Bertrand nous permet de publier ce court texte incisif et fort sur notre site, nous l’en remercions. Bertrand Geay est universitaire, politiste à Amiens. Il vit à Poitiers et y participe à l’animation des différentes éditions du Festival Raisons d’agir, et aussi de l’Institut d’études populaires. Il fut de tous les combats de la gauche de gauche à Poitiers depuis les années 80. Il fut de la campagne centrale de J.L. Mélenchon en 2012. Il est un animateur du Front de gauche éducation au niveau national. Nous voici, comme il nous le dit, « au bout du chemin »; un chemin est à inventer et tracer, nouveau.
PB.
« Nous ne pensions pas en arriver là. Nous ne pensions pas que le gouvernement « socialiste » irait aussi fort, aussi loin dans la voie du renoncement. La capitulation sur l’Europe. La dégradation à marche forcée du rapport entre le Travail et le Capital. L’absence de toute politique de réorientation écologique de la production industrielle, artisanale et agricole. Les attaques répétées contre les droits des salariés. Le renforcement des mégalopoles en lieu et place du développement des territoires. Et maintenant la dérive autoritaire et belliciste.
Nous avions expliqué qu’au bout du processus, il y avait toujours plus de désespérance et le risque d’une liquidation de la gauche. Mais en espérant malgré tout que des voies s’ouvriraient. Nous sommes au bout du chemin.

━━━━━━━━━━━━━━━━━━━━

■ ÉNONCÉ ■
Pourriez-vous reprendre le texte fourni de « Bertrand nous permet » à « et tracer, nouveau. » en substituant « Limoges » à « Poitiers » ?

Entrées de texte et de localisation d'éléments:
━━━━━━━━━━━━━━━━━━━━

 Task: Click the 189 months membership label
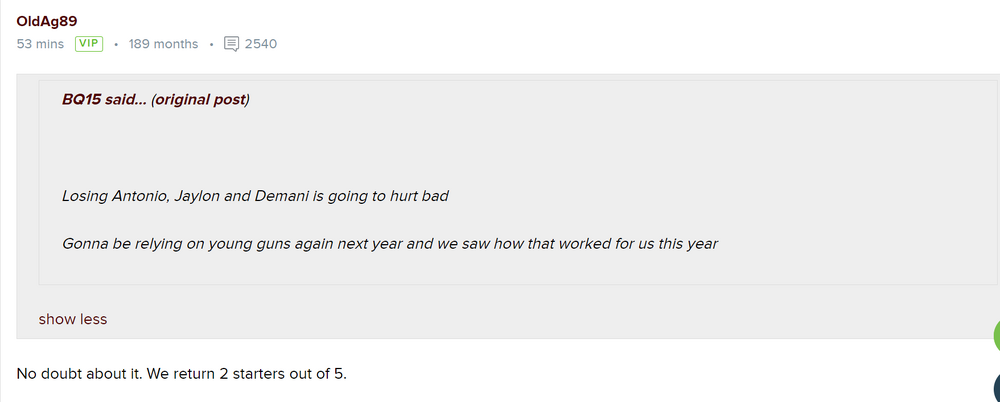[x=163, y=44]
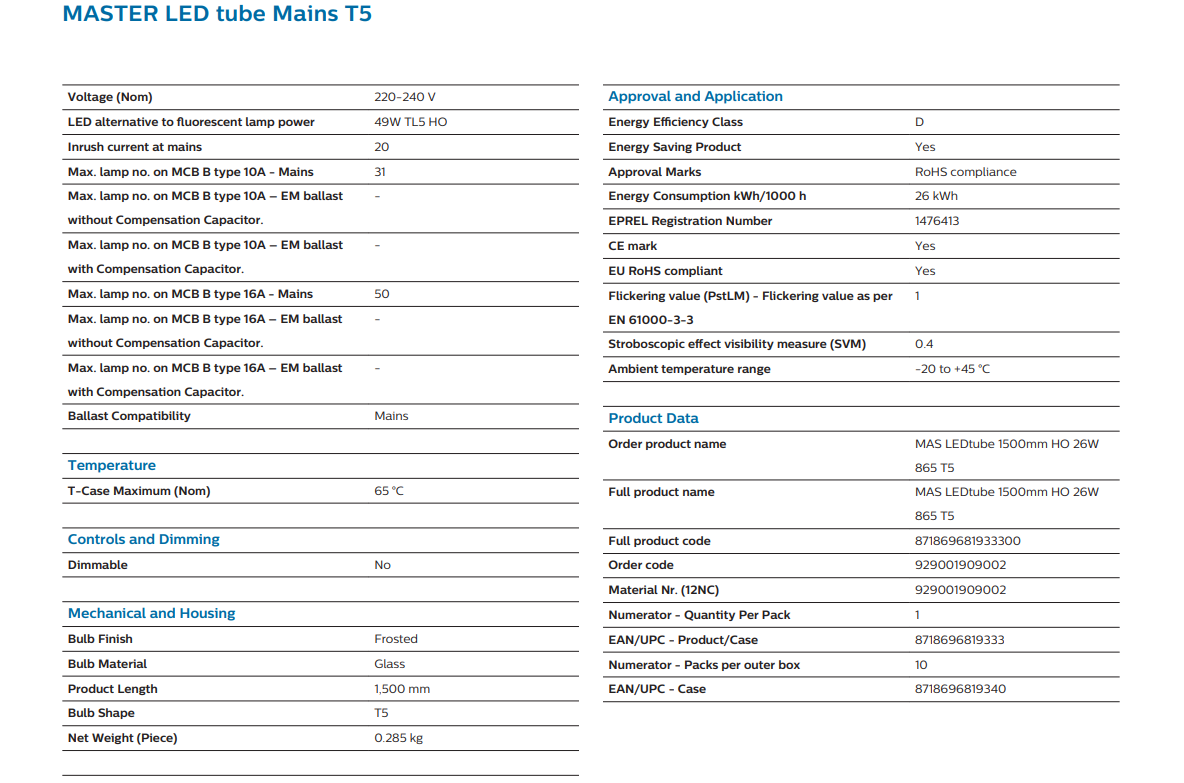Click the -20 to +45 °C temperature range
1184x783 pixels.
coord(952,369)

━━━━━━━━━━━━━━━━━━━━

■ SOLUTION ■
Bertrand nous permet de publier ce court texte incisif et fort sur notre site, nous l’en remercions. Bertrand Geay est universitaire, politiste à Amiens. Il vit à Limoges et y participe à l’animation des différentes éditions du Festival Raisons d’agir, et aussi de l’Institut d’études populaires. Il fut de tous les combats de la gauche de gauche à Limoges depuis les années 80. Il fut de la campagne centrale de J.L. Mélenchon en 2012. Il est un animateur du Front de gauche éducation au niveau national. Nous voici, comme il nous le dit, « au bout du chemin »; un chemin est à inventer et tracer, nouveau.